Marcel Foster of arts group Performance Hypothesis, and one of Healing Arts Atlanta’s organizers, said that the participants hope to collaborate with insurance companies in Georgia to create a framework for arts prescribing. “There’s really a lot of evidence that it works, so we want to hone in on how we can collaborate with insurance companies in Georgia to make arts prescriptions possible,” Foster said.
The idea of using the arts as preventive medicine isn’t new, said Chandra Ford, professor of behavioral, social and health education at Emory University’s Rollins School of Public Health.

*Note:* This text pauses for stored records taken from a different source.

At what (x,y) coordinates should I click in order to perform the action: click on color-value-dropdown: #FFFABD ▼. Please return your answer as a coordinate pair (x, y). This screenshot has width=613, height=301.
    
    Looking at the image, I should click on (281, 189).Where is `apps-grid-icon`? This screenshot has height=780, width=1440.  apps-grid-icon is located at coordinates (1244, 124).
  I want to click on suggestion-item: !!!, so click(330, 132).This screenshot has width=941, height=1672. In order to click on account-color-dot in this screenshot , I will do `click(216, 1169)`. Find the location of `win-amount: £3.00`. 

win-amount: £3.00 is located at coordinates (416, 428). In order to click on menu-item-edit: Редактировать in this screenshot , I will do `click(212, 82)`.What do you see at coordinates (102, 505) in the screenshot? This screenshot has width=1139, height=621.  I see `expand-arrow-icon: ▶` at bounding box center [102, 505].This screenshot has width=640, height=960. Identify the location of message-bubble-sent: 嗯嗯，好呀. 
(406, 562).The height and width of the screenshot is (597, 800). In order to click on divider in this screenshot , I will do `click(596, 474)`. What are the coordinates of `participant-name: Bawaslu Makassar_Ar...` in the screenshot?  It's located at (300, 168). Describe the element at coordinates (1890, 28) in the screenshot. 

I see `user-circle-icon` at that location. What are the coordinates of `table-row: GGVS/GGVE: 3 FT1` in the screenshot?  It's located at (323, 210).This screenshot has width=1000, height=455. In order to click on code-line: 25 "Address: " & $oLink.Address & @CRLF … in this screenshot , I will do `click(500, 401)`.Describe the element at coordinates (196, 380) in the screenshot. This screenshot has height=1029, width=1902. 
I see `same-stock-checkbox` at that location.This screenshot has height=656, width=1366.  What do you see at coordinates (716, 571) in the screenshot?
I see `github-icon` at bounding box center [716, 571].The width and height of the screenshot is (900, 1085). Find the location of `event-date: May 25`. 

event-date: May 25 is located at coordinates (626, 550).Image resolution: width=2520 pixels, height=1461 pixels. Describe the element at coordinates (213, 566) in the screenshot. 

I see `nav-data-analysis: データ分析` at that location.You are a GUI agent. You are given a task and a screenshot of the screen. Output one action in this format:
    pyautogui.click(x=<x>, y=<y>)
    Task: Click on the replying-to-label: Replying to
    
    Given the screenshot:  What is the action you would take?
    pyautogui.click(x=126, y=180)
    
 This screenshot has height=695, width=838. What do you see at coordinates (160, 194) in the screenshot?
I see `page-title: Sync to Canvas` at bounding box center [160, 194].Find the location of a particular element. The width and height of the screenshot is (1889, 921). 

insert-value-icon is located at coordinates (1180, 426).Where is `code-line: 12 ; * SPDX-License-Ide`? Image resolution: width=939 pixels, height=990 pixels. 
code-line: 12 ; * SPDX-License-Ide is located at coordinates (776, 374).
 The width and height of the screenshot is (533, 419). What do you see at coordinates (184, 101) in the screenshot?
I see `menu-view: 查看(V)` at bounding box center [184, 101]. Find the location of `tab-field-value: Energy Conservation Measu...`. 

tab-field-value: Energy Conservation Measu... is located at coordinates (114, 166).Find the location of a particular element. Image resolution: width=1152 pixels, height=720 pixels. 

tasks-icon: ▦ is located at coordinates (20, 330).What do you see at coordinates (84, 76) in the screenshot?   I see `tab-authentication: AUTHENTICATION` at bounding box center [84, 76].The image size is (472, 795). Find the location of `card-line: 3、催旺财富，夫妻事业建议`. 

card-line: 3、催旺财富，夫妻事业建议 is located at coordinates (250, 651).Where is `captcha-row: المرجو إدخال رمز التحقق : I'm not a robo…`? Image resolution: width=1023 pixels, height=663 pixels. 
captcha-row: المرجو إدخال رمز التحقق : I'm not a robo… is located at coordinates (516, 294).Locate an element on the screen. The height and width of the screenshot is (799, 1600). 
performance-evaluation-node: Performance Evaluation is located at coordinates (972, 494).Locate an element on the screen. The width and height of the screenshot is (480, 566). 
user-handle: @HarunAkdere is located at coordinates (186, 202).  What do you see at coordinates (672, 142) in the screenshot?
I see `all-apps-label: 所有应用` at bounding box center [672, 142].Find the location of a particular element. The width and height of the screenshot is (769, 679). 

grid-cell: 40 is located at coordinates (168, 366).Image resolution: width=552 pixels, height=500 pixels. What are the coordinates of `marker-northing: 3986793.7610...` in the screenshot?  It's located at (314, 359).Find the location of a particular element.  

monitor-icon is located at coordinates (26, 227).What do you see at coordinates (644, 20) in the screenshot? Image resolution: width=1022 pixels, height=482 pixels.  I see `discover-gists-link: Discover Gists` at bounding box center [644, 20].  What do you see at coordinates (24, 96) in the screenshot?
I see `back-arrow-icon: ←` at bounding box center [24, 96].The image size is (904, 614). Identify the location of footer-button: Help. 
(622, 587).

The Deutsche Oper in Berlin gives students, those in job training and the unemployed a 25% discount to opera and ballet performances to ensure they take part in cultural activities and avoid social exclusion. Another program in Denmark, Germany, Poland, Latvia and Sweden aims to give people suffering from stress, anxiety, depression or loneliness tickets to group arts actives.
Policymakers in the U.S. are taking a look at all of this as part of a renewed emphasis on preventive care.
“Some people call our health care system ‘the sick care system’ — because it cares for people after they get sick,” Ford said. “The arts can help us get to the point where we need less health care because with the arts, we can access the kind of healing that anticipates and protects people before they receive a diagnosis.”